6. The Committee of Ministers refers in this context to the Additional Protocol to the Oviedo Convention1 concerning Genetic Testing for Health Purposes and to its Recommendation Rec(2006)4 on Research on Biological Materials of Human Origin, covering also DNA collections. During the elaboration of these instruments, the sensitivity of the genetic and other health related data and the possible implications of their re-use for other purposes or linkage between databases, was underlined. The Committee notes, furthermore, that in the framework of the Oviedo Convention, the CDBI is currently addressing ethical issues raised by the use of genetic data in the field of insurance.

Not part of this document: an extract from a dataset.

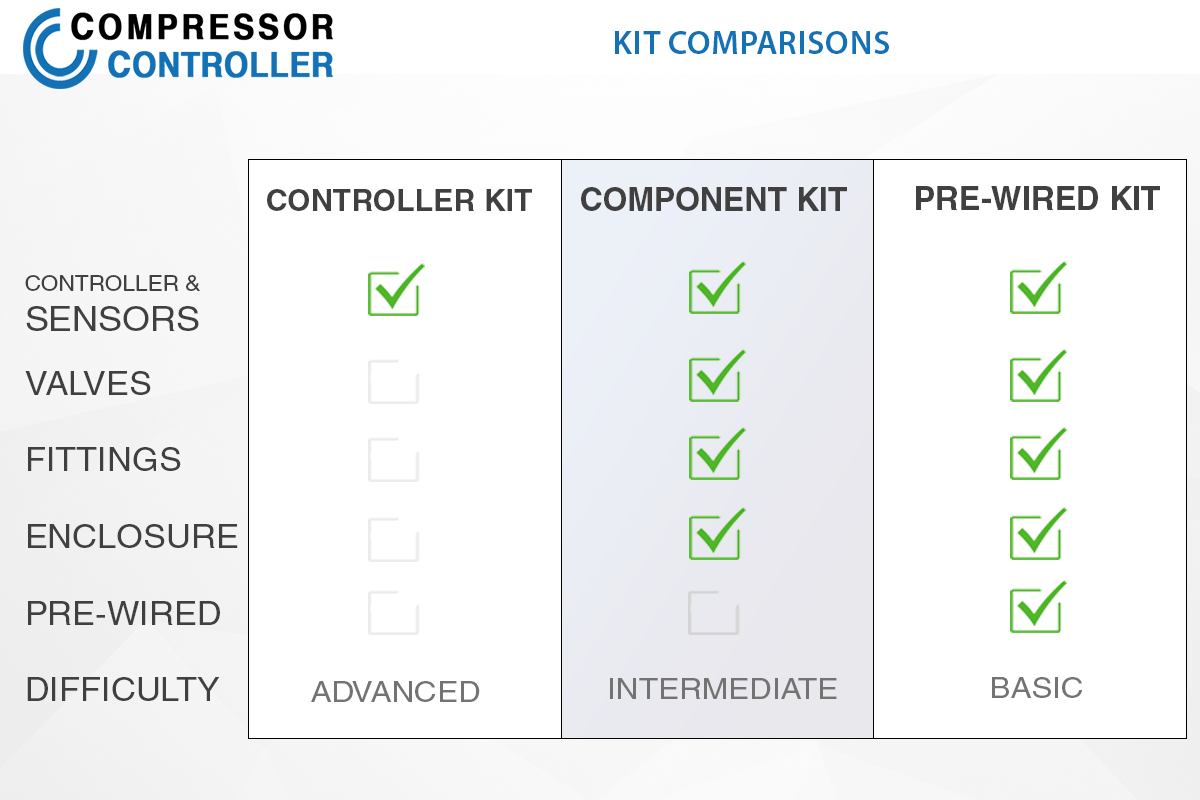The image size is (1200, 800).
Task: Click Component Kit enclosure checkmark
Action: pos(715,536)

7. The Committee of Ministers considers that, given the potential interaction and impact of biometric technologies at a global level, co-operation with the UN, the OECD and the EU is important, in particular with a view to promoting consistency between normative texts (paragraph 3 of the Assembly recommendation). It wishes to underline that fruitful co-operation is already in place in the field of bioethics. Finally, the Committee of Ministers recalls that the Oviedo Convention is open for signature by non-member States to the Council of Europe which have participated in its elaboration and by the EU (Article 33). The Committee would welcome further signatures and ratifications. It notes that other non-member States may be invited to accede to the Convention (Article 34). For this, they need to make a request to be considered by the Committee of Ministers.
1 The Convention for the Protection of Human Rights and Dignity of the Human Being with regard to the Application of Biology and Medicine: Convention on Human Rights and Biomedicine (“Oviedo Convention”, ETS No. 164).